(PROBLEM DESCRIPTION)
In this exercise, retype exactly and only the lines from the top of the entries below through the line that holds "You are a computer-use agent. The", omitting pictures.
━━━━━ DATA TO USE ━━━━━
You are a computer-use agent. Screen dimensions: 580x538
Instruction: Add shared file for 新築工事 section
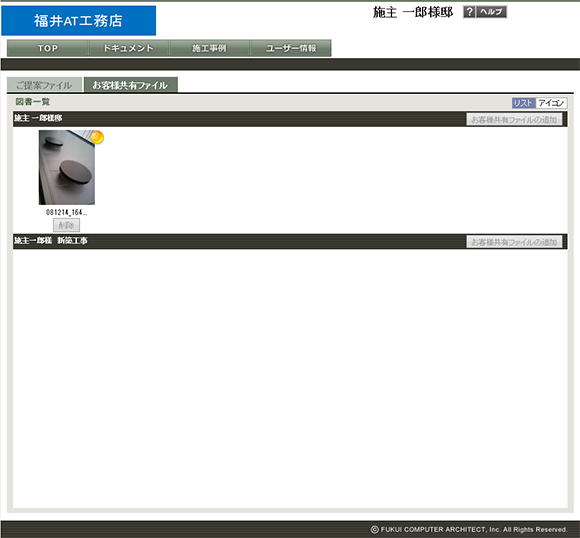[x=514, y=242]
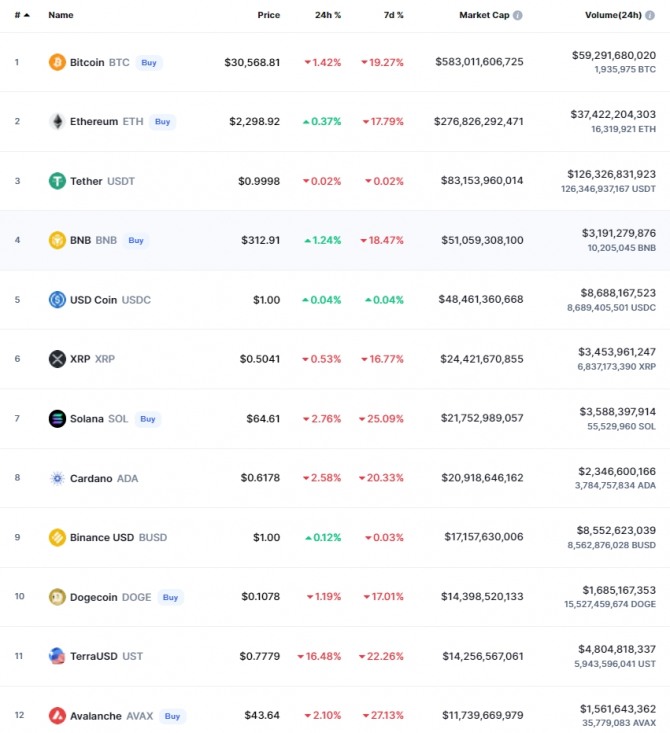
Task: Sort by the Name column header
Action: (61, 16)
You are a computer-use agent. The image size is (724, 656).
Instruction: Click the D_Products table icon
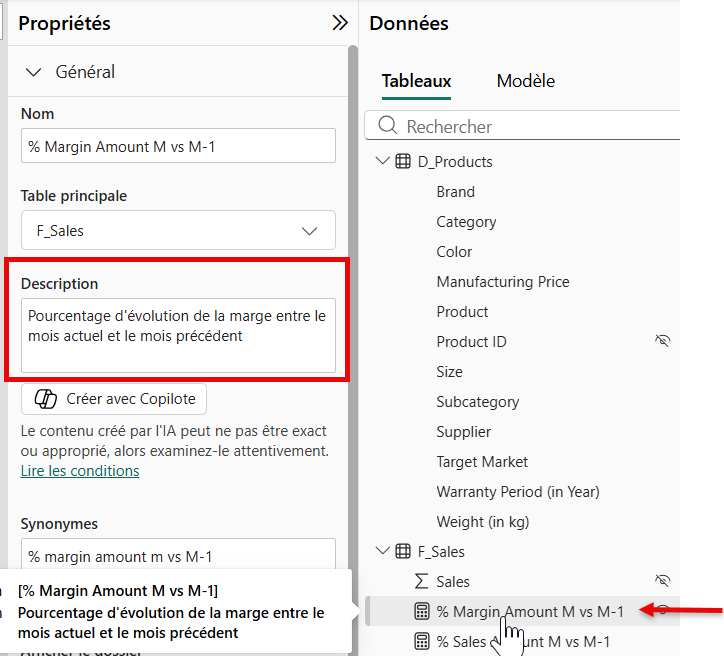point(403,162)
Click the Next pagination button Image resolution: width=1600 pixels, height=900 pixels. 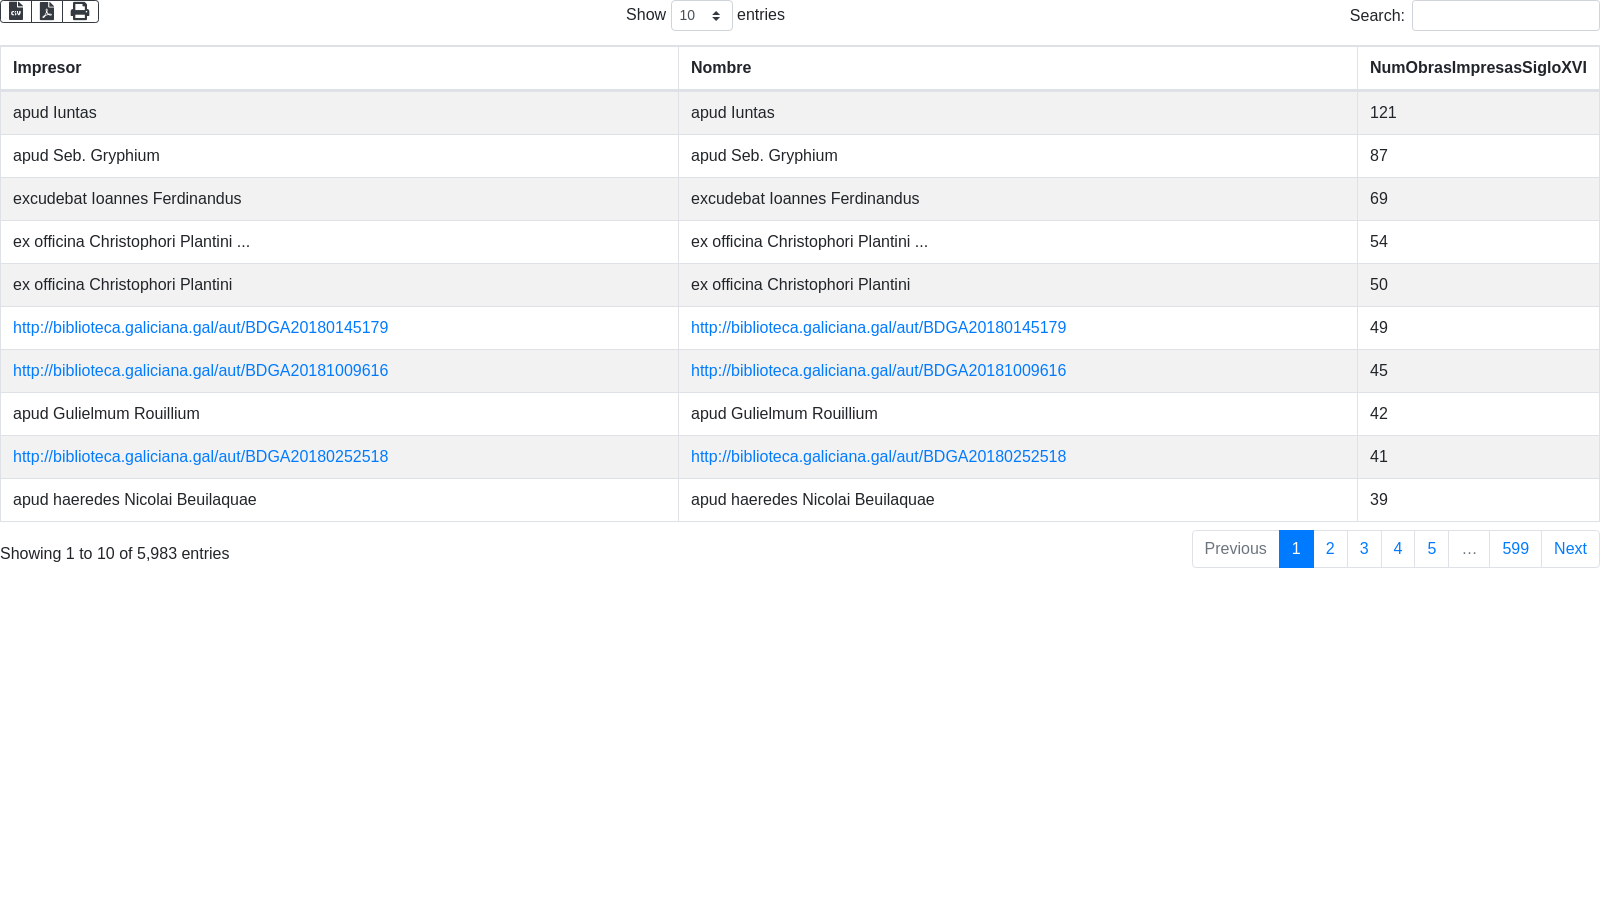[x=1570, y=549]
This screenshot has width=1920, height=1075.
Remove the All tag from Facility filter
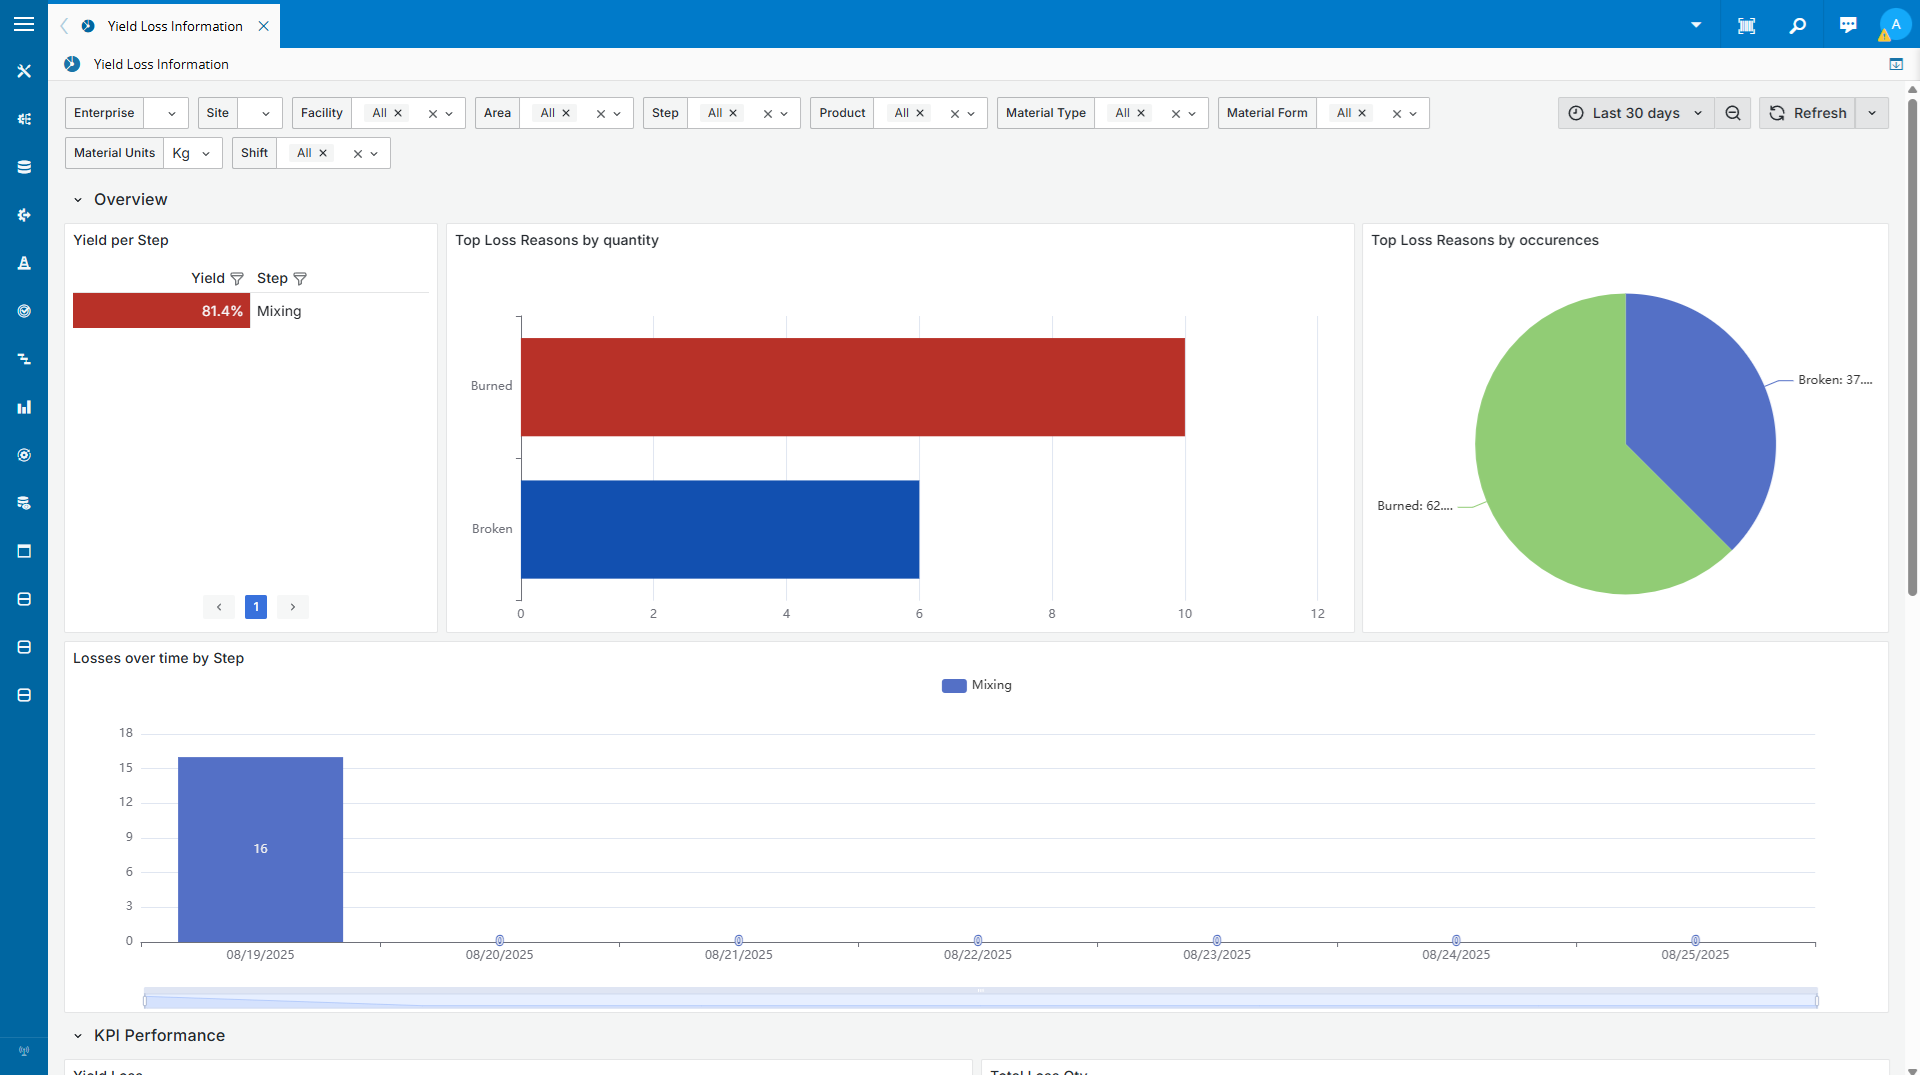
━━━━━
(SOLUTION)
You are a computer-use agent. Screen dimensions: 580x538
Instruction: Add shared file for 新築工事 section
[x=514, y=242]
Task: Sort by the Name column header
Action: (61, 16)
You are a computer-use agent. The image size is (724, 656).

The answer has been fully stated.